Guy Fawkes was captured and questioned and in fact the King almost admired his resilience. But, despite constant questioning, it was eventually necessary for the King to offer permission for further torture of increasing intensity until the facts were known and the conspirators details gained. So to the rack – the worst device of its kind in England and the only one in existence in the country was in the Tower of London at the Lord Lieutenant’s lodge. Although we have to admire his fortitude, on 7th November his resolve was utterly broken and he confessed.
Of course, by this time, news about the plot was widely known and having secured property in the Midlands the remaining conspirators set out there to hide. However, with a couple of hundred kings-men after them, it was not to be long before they were discovered, having reached Holbeche House. Wright, Rookwood, Catesby and Percy were all killed in the ensuing fire fight and the remainder were injured and taken captive before being taken to the Tower.
Once the executions started, there was no stopping them. The men who had died in the battle at Holbeche were actually exhumed so that they could be beheaded and their heads displayed on spikes outside of the Houses of Lords.
In the end, they were all sentenced to be hung, drawn and quartered but both Guy and Keyes are known to have outsmart the hangman by leaping from the gallows. Guy died from his broken neck before being emasculated, disembowelled and beheaded and then for good measure (just to be sure you know) chopped into four pieces! Unfortunately, Keyes survived the fall just long enough to be brought to the quartering table.

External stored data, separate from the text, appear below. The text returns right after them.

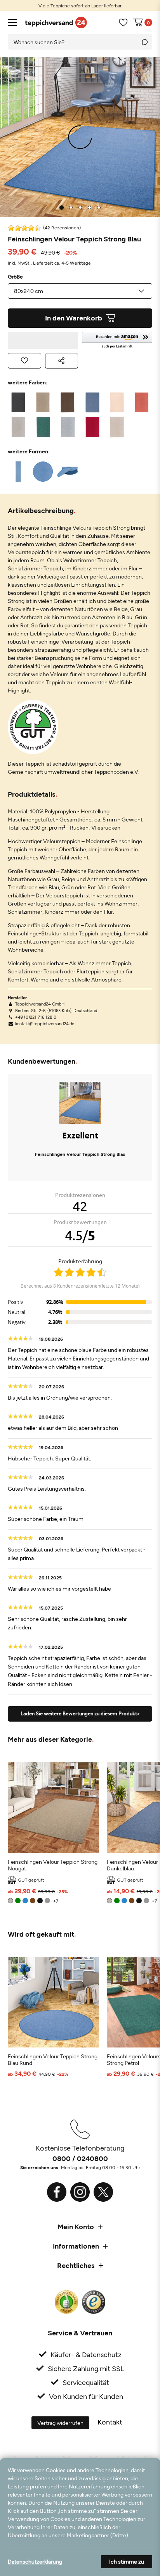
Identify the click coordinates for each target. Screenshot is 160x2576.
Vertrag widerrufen (60, 2422)
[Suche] (144, 42)
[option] (80, 5)
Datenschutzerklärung (35, 2561)
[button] (117, 340)
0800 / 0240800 (80, 2158)
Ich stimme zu (126, 2561)
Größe (15, 276)
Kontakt (109, 2422)
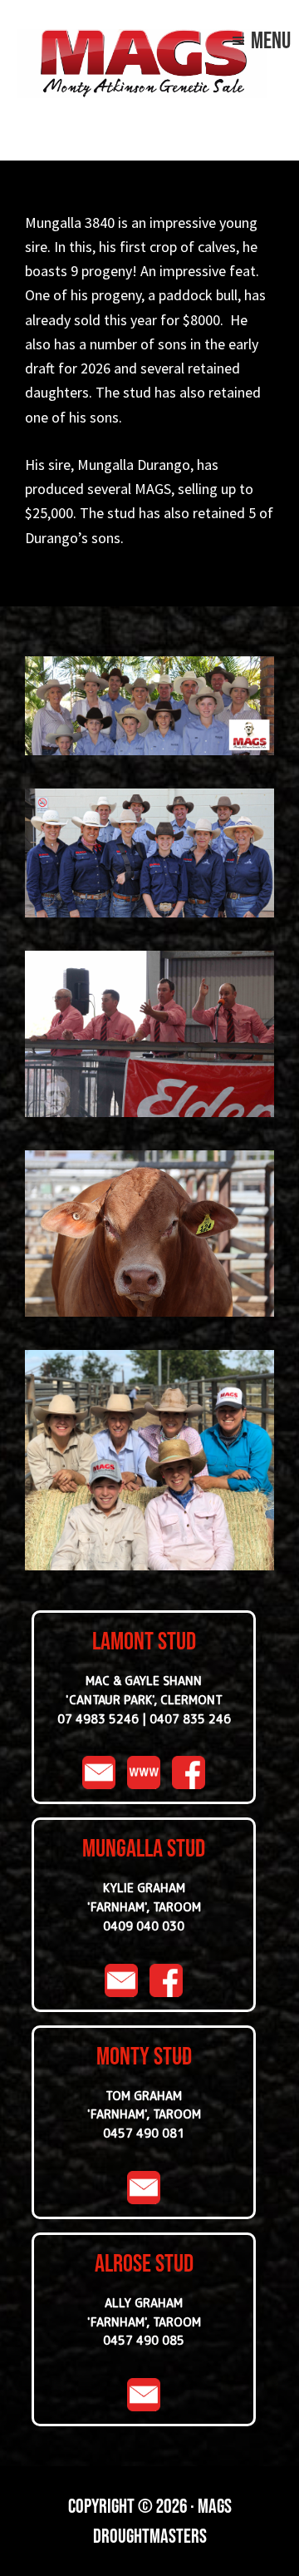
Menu (271, 40)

After the executions, Parliament met later in January 1606 and passed a new law which was simply The Thanksgiving Act ensuring that services and sermons would be a regular feature over the coming years, remembering how close they were to Regicide. For the next 200 years, bells were rung and fires lit in thanks for the safe deliverance of the King which in years to come was to include effigies depicting the Pope or the Devil before they decided to have a ‘Guy’.
Here we are over 400 years later and it still seems a little odd that to this day, we use fireworks which contain black powder, which is virtually the same as gunpowder, in celebration of the foiling of the plot to kill the king.
Bonfire Night has certainly stood the test of time and the introduction of fireworks has just made us even more thankful that firstly, the celebration exists and secondly, that however well-intentioned, terrorism will never win.